The Case of Gennady Afanasyev

posted 22 Sept 2015, 07:24 by Rights in Russia   [ updated 22 Sept 2015, 07:28 ]
11 September 2015

Source: HRO.org (info
Тhe so-called 'Crimean prisoner' Gennady Afanasyev, who was sentenced to seven years in a high-security prison, has been transported to a colony in Komi. This was reported on Twitter by the lawyer Aleksandr Popkov, citing the Public Oversight Commission for the Rostov region. In court Afanasyev retracted accusations he had made against Oleg Sentsov and Oleksandr Kolchenko, alleging that he had been put under pressure and had undergone torture.

The Memorial Human Rights Centre (Moscow) has recognised Afanasyev as a political prisoner.

The precise penal colony to which Afanasyev has been sent has not been confirmed. According to the website of the Federal Penitentiary Service in Komi, there are two penal colonies for first-time offenders in operation in the region. They are IK-25 in Syktyvkar and IK-51 in the city of Emva, 130km north of the region's capital. In addition, IR-49, a high-security prison for former employees of the courts and law enforcement agencies, operates in the city of Pechora, in the north-east of the region, a little way south of the Arctic Circle. Because Afanasyev briefly worked in the Zheleznodorozhny district prosecutor's office of Simferopol, it cannot be ruled out that he has sent to that colony.

Afanasyev is 24 years old. He was detained in Simferopol on 9 May 2014 and claims to have been subjected to pressure and torture, as a result of which he gave false testimony against himself, the film director Oleg Sentsov and left-wing activist Oleksandr Kolchenko. Afanasyev refused the services of independent lawyers. He also rejected Ukrainian citizenship and was granted Russian citizenship.

Gennady Afanasyev made a deal with the prosecutor's office, and the case against him was separated off from the cases of the other two defendants. On 17 December 2014 Moscow City Court, having considered Afanasyev’s case, sentenced him in a special procedure. It has not been reported whether the convicted man might file an appeal.

Under a pre-trial agreement, Afanasyev was supposed to appear in the North Caucasus District Military Court on 31 July in the Sentsov and Kolchenko trial.

He maintains that security officials told him that he should opt out of testifying (Art. 51 of the Russian Constitution) so that lawyers for the defendants would not be able to ask him questions.

However, appearing in court, Gennady Afanasyev retracted his testimony, explaining that he had given it under torture.

He then enlisted the services of the lawyer Aleksandr Popkov and declared that he would be seeking a review of his case.

According to the lawyer Popkov, Afanasyev does not deny that he committed certain crimes, but he disagrees that they should be classified under the article on terrorism. He also admitted involvement in the arson attacks on United Russia HQ in Simferopol on 14 and 18 April 2014 respectively, but said that he knows nothing about plans to blow up the monument to Lenin in the Crimean capital.

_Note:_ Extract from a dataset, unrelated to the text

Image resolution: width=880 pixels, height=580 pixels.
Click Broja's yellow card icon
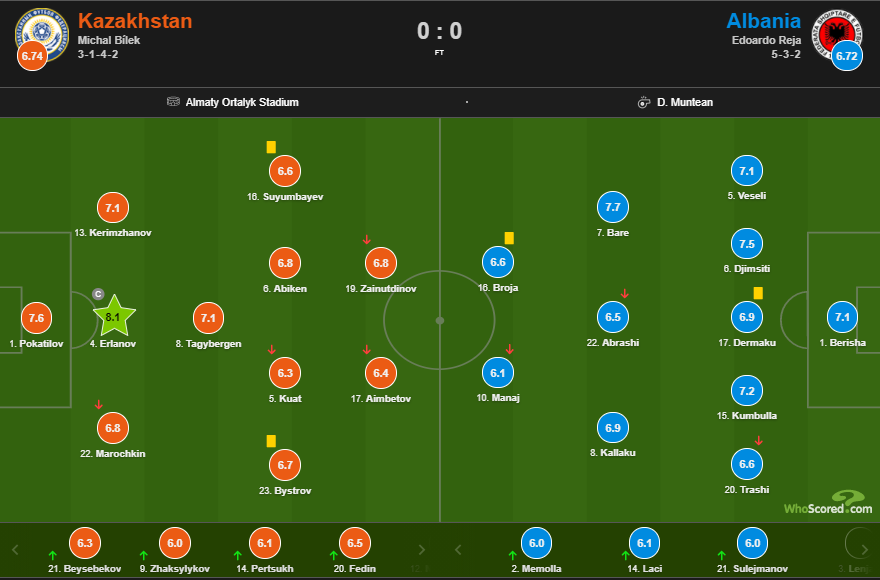click(509, 238)
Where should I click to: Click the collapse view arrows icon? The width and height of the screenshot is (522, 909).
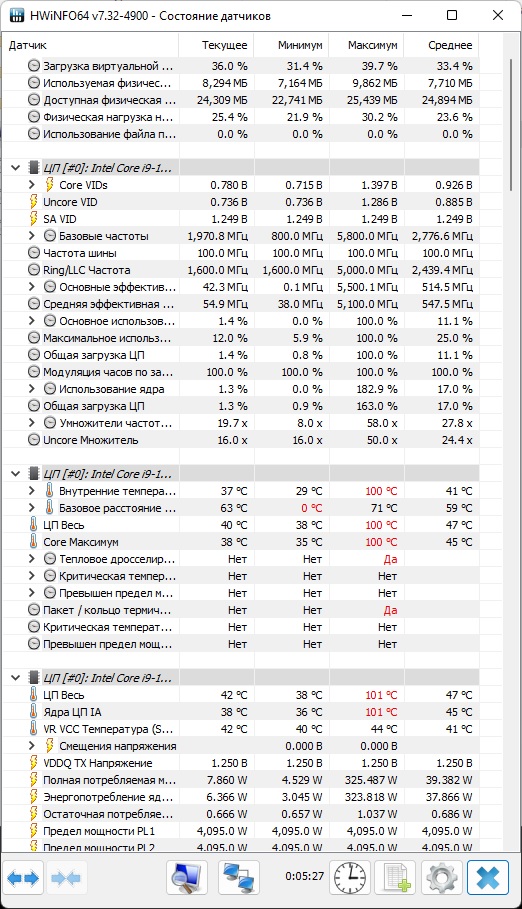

After retracting his testimony on Sentsov and Kolchenko, Gennady Afanasyev claims that he was threatened by investigators in Rostov remand prison, and on 6 August, as one inmate testifies, one of them attacked Afanasyev, inflicting a heavy blow on the leg.

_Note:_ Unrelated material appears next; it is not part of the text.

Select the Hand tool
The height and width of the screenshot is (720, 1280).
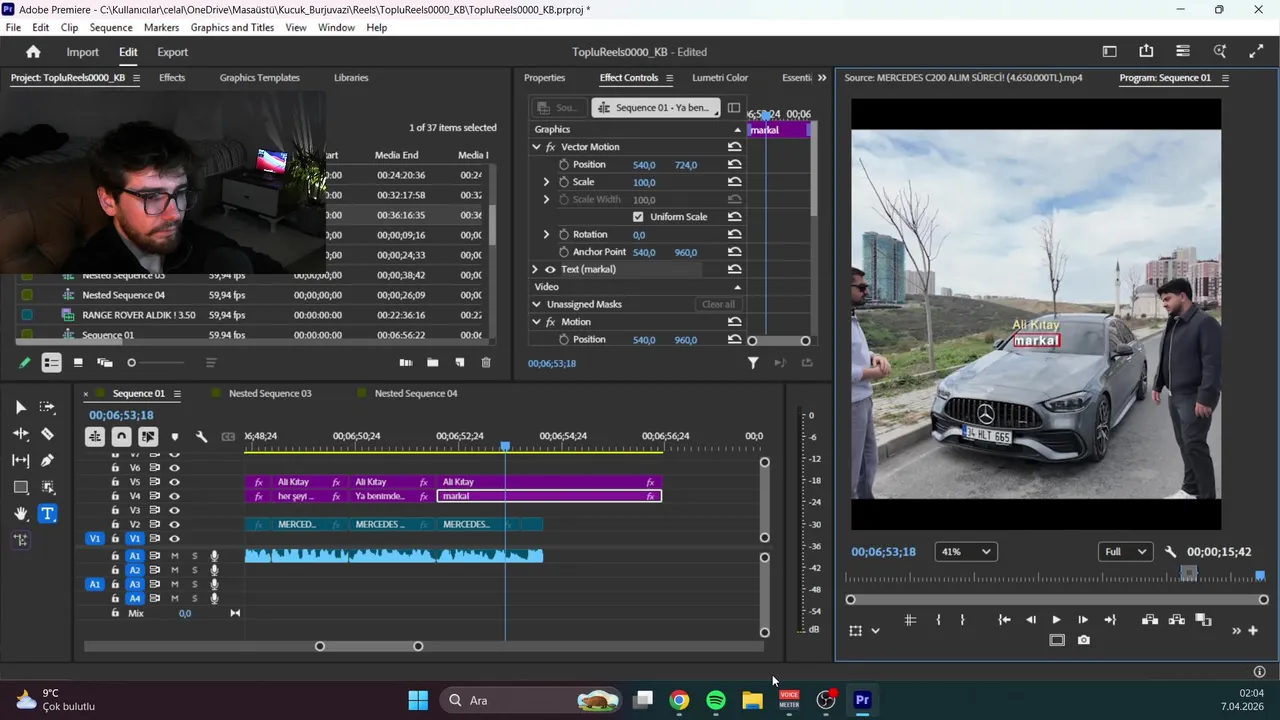(21, 514)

On 12 August the lawyer Aleksandr Popkov reported that Afanasyev had been transported from Rostov remand prison-1 without his relatives or defence team being informed. While the lawyer has managed to establish the whereabouts of his client, he has not disclosed this information, citing a request by the mother of the convicted man, who feared, "that he would be transferred once again".

On 22 August 2015 Moscow City Court refused to allow the lawyer Aleksandr Popkov to take part in the case of Gennady Afanasyev. The court demanded that the lawyer first sign a non-disclosure agreement in respect of certain "classified information". But the lawyer would sign no such thing, explaining that he did not know which of the case files had been marked ‘classified’ and which had not.

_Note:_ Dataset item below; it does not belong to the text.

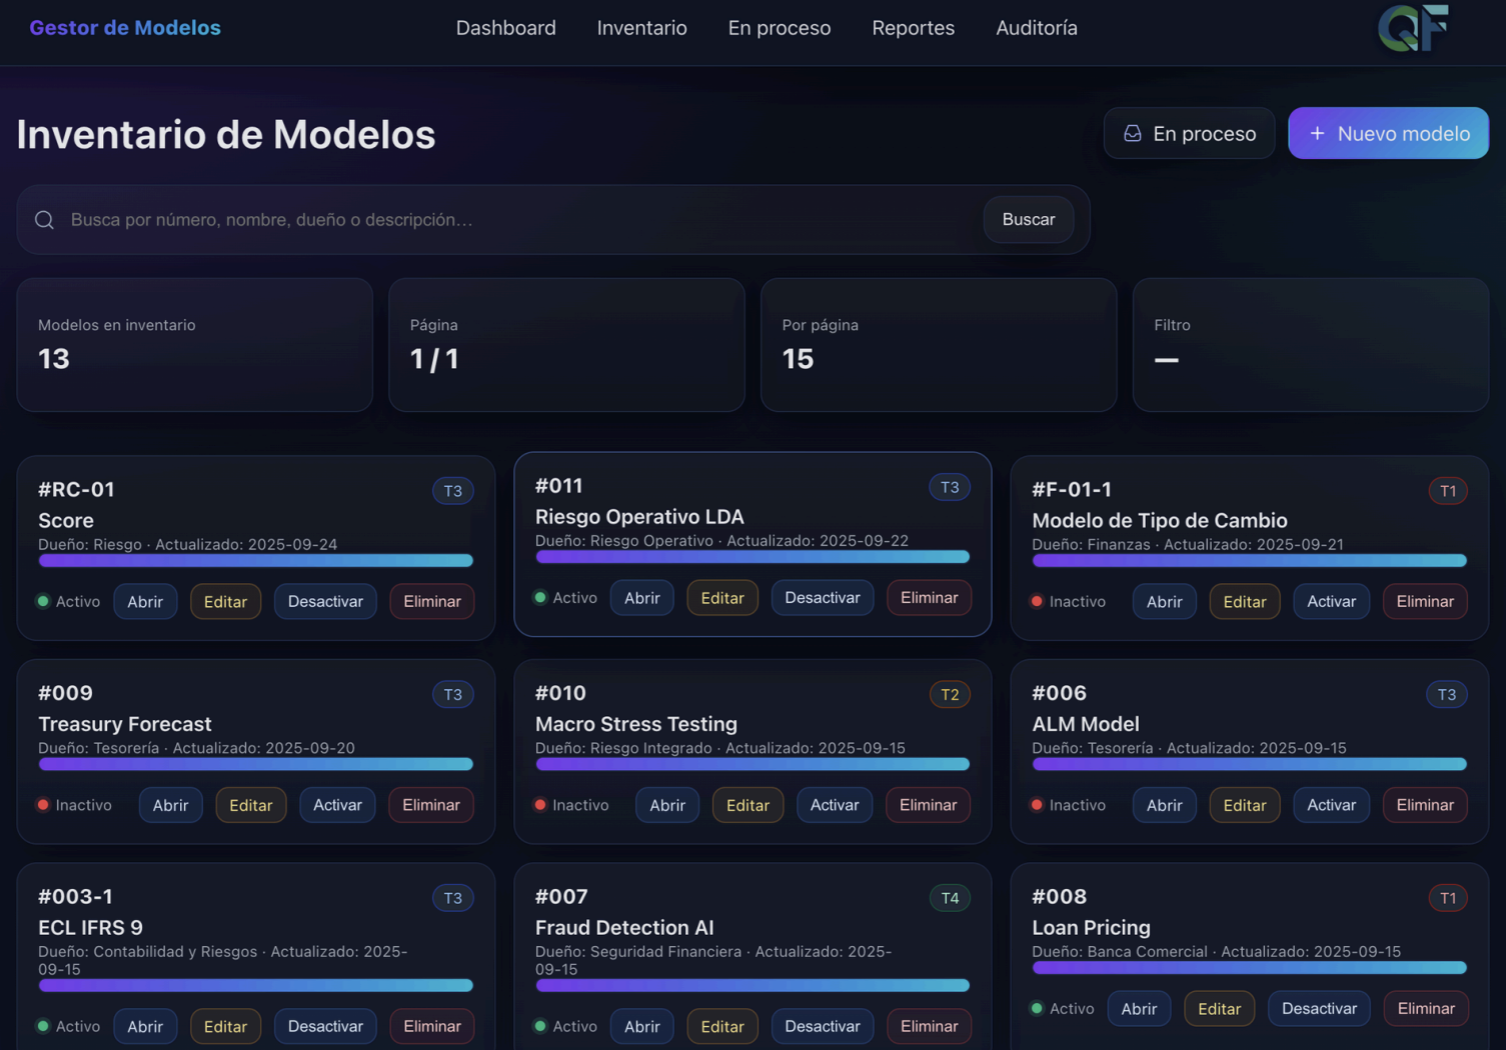Click the magnifier icon in search bar
The height and width of the screenshot is (1050, 1506).
(x=45, y=220)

"If they have classified all of the information, then I cannot show anything to journalists or any kind of experts, nor can I share it with my colleagues," said lawyer Aleksandr Popkov. Any contact with a foreign journalist, and I would be in the dock for treason."

On 25 August 2015 Oleg Sentsov and Oleksandr Kolchenko were sentenced to 20 and 10 years respectively in a high-security prison. They have been recognised by the Memorial Human Rights Centre as political prisoners.